Responsables : Céleste Bonnamy, Julien Boyadjian, Marcel Moritz

Cet axe aborde les reconfigurations induites par la révolution numérique, sous l’angle du droit, de la sociologie et de la science politique. Ces reconfigurations sont plurielles : entre le secteur public et privé, au sein des rapports de travail, dans l’accès à l’information ou encore dans les formes de participation politique.

L’impact des technologies numériques sur les droits et libertés

La protection des données personnelles a fait l’objet de nombreuses études au sein du CERAPS. Ces recherches demandent à être enrichies d’approches complémentaires, par exemple sous l’angle des stratégies de renseignement, de cybersécurité et de cyberdéfense. Ainsi, la surveillance des communications, le déchiffrement, les caméras « augmentées » ou encore les drones sont autant d’outils de techno-surveillance dont la mise en œuvre questionne bien au-delà du seul cadre juridique. Outre ces enjeux de surveillance, les technologies numériques – comme l’intelligence artificielle – peuvent aussi reconfigurer en profondeur le rapport des individus à la santé, au travail, à l’administration et à la puissance publique, sans pour autant que l’impact de ces évolutions ne soit toujours pleinement anticipé ni conscientisé.

Les bouleversements de l’information

C’est à la fois la production et la consommation de l’information qui sont transformées par le développement des technologies numériques. L’ouverture des données publiques – et parfois privées – en est un exemple. Par ailleurs, le Web2 a décloisonné les barrières entre production et création de contenus, notamment avec le développement des réseaux sociaux et des plateformes. Il a engendré une liberté d’expression théoriquement renforcée. Mais il a également donné naissance à des géants du numérique qui se nourrissent du capitalisme de surveillance. Désinformation, bulles de filtres, haine en ligne, centralisation sont autant d’effets, qu’il convient de documenter. Les promesses du Web3 sont précisément de décentraliser de nouveau le Web, en redonnant le contrôle aux internautes. Les obstacles sont toutefois nombreux et la technologie blockchain a d’autres conséquences, s’agissant notamment de la préservation des prérogatives essentielles de la puissance publique.

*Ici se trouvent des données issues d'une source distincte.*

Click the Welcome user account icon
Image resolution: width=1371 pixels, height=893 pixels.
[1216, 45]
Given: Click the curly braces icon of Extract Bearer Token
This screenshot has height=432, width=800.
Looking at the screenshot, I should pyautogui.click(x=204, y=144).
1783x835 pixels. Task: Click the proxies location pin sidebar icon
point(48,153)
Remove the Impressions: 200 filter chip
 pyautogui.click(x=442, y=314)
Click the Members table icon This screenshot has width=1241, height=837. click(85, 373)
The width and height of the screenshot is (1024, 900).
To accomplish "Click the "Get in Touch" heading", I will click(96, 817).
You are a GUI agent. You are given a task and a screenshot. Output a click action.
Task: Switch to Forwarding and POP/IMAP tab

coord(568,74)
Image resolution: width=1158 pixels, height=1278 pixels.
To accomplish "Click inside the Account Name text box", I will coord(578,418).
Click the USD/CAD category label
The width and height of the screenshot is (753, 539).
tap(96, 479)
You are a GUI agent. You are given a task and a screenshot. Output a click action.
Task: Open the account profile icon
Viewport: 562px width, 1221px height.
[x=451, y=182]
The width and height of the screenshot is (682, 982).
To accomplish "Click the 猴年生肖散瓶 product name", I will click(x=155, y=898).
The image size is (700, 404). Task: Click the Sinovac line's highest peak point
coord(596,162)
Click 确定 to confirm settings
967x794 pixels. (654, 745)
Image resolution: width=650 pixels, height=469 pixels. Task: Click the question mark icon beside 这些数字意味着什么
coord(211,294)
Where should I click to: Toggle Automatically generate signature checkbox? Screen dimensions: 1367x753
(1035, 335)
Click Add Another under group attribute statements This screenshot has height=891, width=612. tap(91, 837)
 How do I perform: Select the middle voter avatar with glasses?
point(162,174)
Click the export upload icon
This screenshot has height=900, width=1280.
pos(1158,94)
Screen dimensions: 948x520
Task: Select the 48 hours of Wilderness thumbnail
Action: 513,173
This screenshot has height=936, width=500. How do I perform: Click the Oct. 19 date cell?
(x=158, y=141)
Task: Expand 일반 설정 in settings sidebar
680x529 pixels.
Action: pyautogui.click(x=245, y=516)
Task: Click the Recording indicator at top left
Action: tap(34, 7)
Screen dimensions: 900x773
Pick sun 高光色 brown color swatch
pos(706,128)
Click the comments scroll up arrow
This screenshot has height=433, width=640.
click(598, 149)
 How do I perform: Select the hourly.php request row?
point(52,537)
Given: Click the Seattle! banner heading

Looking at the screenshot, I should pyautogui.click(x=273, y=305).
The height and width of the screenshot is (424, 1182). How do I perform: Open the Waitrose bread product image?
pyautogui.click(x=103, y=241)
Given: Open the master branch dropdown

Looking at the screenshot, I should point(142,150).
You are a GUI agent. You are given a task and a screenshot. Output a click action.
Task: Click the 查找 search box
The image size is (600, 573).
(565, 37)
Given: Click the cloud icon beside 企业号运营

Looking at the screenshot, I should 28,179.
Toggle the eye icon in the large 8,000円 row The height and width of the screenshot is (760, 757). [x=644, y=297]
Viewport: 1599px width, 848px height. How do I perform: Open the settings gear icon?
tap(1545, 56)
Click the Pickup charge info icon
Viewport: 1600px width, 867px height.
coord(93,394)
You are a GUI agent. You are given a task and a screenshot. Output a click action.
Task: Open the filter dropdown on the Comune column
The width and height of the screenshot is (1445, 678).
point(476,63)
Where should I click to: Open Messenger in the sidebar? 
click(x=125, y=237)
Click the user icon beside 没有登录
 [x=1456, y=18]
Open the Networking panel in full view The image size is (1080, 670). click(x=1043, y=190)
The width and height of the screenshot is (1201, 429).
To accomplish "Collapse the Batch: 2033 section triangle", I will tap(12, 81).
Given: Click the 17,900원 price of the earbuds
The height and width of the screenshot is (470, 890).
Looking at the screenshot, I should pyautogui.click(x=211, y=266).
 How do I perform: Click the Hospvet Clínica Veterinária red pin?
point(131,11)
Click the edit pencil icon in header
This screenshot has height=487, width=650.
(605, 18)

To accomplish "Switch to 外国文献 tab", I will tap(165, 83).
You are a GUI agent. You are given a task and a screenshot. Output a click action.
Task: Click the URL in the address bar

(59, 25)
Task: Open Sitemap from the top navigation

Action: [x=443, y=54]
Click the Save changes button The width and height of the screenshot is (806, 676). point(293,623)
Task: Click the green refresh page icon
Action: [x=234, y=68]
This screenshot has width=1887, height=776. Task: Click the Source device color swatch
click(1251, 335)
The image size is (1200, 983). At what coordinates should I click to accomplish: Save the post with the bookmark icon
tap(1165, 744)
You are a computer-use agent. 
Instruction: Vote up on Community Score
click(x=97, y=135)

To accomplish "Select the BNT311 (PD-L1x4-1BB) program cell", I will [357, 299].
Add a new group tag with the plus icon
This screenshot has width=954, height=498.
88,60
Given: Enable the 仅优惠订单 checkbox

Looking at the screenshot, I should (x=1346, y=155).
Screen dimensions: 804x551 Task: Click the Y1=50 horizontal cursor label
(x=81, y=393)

L’évolution des modes de participation politique

Les formes contemporaines de participation politique se nourrissent des mêmes canaux de communication. L’enjeu est alors à la fois d’analyser comment ces nouvelles formes de participation s’articulent avec les « anciennes » et en quoi les circuits décisionnels administratifs et politiques s’en saisissent. Dans quelle mesure émerge une e-démocratie qui laisserait une place plus grande aux citoyen·nes ? La fracture numérique ne se combine-t-elle pas plutôt à la fracture sociale (c’est la question de l’exclusion numérique) ? Les nouvelles technologies de la communication et de l’information ne peuvent-elles pas, finalement, se retourner contre la démocratie elle-même ? Ces questions se posent à la fois dans le cadre des démocraties libérales et d’autres types de régime.